**Extracted data entries:**
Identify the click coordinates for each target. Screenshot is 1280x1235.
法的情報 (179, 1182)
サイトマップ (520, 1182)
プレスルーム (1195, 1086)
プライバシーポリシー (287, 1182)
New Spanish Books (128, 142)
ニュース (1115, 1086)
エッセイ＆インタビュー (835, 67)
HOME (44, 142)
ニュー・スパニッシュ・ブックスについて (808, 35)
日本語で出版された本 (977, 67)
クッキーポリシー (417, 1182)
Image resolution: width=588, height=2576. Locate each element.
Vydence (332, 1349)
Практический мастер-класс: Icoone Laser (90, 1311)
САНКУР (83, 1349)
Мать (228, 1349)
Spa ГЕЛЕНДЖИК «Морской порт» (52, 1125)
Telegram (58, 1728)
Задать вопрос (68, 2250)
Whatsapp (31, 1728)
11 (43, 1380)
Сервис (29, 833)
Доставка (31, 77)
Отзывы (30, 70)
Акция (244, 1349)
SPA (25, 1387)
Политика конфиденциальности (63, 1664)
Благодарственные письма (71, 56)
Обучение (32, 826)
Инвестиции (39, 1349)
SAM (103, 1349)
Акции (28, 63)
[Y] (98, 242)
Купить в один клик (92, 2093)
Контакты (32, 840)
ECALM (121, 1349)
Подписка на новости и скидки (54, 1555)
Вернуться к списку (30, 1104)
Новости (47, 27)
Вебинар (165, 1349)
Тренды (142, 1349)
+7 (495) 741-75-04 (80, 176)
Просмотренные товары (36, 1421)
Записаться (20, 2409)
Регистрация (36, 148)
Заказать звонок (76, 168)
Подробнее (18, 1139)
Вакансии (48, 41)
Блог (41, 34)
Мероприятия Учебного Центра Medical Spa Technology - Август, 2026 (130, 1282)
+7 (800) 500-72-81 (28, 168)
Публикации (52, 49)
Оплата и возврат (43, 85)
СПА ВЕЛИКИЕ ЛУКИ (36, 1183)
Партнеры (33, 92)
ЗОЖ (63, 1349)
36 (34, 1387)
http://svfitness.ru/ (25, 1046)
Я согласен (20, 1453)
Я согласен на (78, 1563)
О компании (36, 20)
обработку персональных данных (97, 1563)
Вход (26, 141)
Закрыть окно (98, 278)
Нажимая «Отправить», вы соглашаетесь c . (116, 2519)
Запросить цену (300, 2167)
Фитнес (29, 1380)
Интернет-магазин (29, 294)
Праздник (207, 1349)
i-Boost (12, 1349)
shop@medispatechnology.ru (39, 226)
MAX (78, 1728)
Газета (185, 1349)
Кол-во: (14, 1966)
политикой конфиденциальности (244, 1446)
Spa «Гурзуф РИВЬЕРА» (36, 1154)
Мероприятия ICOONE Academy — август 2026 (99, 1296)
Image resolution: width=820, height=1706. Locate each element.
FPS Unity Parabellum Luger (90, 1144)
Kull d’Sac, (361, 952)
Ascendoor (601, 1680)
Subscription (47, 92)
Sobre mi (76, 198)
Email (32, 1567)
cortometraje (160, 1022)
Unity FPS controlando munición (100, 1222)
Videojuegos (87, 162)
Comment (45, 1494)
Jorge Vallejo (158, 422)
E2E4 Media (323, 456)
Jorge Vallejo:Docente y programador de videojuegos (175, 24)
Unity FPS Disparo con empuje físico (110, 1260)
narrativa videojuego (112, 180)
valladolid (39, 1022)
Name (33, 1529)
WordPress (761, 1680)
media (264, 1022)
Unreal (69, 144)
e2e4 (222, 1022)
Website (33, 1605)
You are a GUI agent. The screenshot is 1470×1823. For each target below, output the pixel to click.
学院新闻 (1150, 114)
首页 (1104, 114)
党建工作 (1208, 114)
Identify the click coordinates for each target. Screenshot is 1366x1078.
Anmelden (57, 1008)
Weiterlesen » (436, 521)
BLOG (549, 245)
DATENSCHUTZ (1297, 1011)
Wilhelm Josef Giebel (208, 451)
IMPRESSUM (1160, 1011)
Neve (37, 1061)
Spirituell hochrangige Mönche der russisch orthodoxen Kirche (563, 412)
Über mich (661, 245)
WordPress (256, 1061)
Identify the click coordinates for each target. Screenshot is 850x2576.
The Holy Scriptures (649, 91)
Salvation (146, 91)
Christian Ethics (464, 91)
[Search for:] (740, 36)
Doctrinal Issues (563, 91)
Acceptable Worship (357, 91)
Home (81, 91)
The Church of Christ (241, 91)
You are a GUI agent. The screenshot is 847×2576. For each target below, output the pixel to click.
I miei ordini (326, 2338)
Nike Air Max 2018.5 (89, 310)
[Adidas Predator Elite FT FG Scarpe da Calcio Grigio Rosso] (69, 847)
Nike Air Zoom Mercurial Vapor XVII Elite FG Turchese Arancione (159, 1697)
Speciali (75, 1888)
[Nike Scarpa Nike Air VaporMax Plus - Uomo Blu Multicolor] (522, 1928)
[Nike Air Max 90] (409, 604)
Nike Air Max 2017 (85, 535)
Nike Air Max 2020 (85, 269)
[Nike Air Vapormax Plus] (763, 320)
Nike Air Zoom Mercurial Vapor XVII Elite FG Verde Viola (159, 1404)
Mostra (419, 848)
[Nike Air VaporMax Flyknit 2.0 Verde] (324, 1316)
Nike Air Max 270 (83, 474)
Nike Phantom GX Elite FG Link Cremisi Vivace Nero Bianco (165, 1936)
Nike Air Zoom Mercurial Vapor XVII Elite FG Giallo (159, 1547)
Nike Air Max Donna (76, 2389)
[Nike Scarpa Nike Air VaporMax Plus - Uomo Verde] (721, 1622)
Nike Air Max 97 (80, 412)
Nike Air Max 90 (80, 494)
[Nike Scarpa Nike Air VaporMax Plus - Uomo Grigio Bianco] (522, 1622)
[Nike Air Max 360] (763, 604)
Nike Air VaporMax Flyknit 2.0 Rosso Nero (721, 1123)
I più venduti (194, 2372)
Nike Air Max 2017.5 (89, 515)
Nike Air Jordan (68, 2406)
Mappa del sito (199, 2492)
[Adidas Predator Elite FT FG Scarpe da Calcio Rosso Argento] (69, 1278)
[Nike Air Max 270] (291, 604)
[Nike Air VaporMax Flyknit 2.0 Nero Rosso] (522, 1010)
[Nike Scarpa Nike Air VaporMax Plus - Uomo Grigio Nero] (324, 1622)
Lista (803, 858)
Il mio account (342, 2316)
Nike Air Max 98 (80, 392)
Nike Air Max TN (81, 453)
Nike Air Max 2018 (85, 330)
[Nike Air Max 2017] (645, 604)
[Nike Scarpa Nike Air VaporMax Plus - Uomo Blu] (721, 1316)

**TASK REQUIREMENTS:** When the line with "Подписка на новости и скидки (54, 1555)" is reached in the data above, start copying there, and copy each line exactly until the line with "BLOG (549, 245)" has been copied; copy nothing else.

**RESPONSE BOX:**
Подписка на новости и скидки (54, 1555)
Вернуться к списку (30, 1104)
Новости (47, 27)
Вебинар (165, 1349)
Тренды (142, 1349)
+7 (495) 741-75-04 (80, 176)
Просмотренные товары (36, 1421)
Записаться (20, 2409)
Регистрация (36, 148)
Заказать звонок (76, 168)
Подробнее (18, 1139)
Вакансии (48, 41)
Блог (41, 34)
Мероприятия Учебного Центра Medical Spa Technology - Август, 2026 (130, 1282)
+7 (800) 500-72-81 (28, 168)
Публикации (52, 49)
Оплата и возврат (43, 85)
СПА ВЕЛИКИЕ ЛУКИ (36, 1183)
Партнеры (33, 92)
ЗОЖ (63, 1349)
36 (34, 1387)
http://svfitness.ru/ (25, 1046)
Я согласен (20, 1453)
Я согласен на (78, 1563)
О компании (36, 20)
обработку персональных данных (97, 1563)
Вход (26, 141)
Закрыть окно (98, 278)
Нажимая «Отправить», вы соглашаетесь c . (116, 2519)
Запросить цену (300, 2167)
Фитнес (29, 1380)
Интернет-магазин (29, 294)
Праздник (207, 1349)
i-Boost (12, 1349)
shop@medispatechnology.ru (39, 226)
MAX (78, 1728)
Газета (185, 1349)
Кол-во: (14, 1966)
политикой конфиденциальности (244, 1446)
Spa «Гурзуф РИВЬЕРА» (36, 1154)
Мероприятия ICOONE Academy — август 2026 (99, 1296)
Image resolution: width=820, height=1706. Locate each element.
FPS Unity Parabellum Luger (90, 1144)
Kull d’Sac, (361, 952)
Ascendoor (601, 1680)
Subscription (47, 92)
Sobre mi (76, 198)
Email (32, 1567)
cortometraje (160, 1022)
Unity FPS controlando munición (100, 1222)
Videojuegos (87, 162)
Comment (45, 1494)
Jorge Vallejo (158, 422)
E2E4 Media (323, 456)
Jorge Vallejo:Docente y programador de videojuegos (175, 24)
Unity FPS Disparo con empuje físico (110, 1260)
narrativa videojuego (112, 180)
valladolid (39, 1022)
Name (33, 1529)
WordPress (761, 1680)
media (264, 1022)
Unreal (69, 144)
e2e4 (222, 1022)
Website (33, 1605)
You are a GUI agent. The screenshot is 1470×1823. For each target below, output the pixel to click.
学院新闻 (1150, 114)
首页 (1104, 114)
党建工作 (1208, 114)
Identify the click coordinates for each target. Screenshot is 1366x1078.
Anmelden (57, 1008)
Weiterlesen » (436, 521)
BLOG (549, 245)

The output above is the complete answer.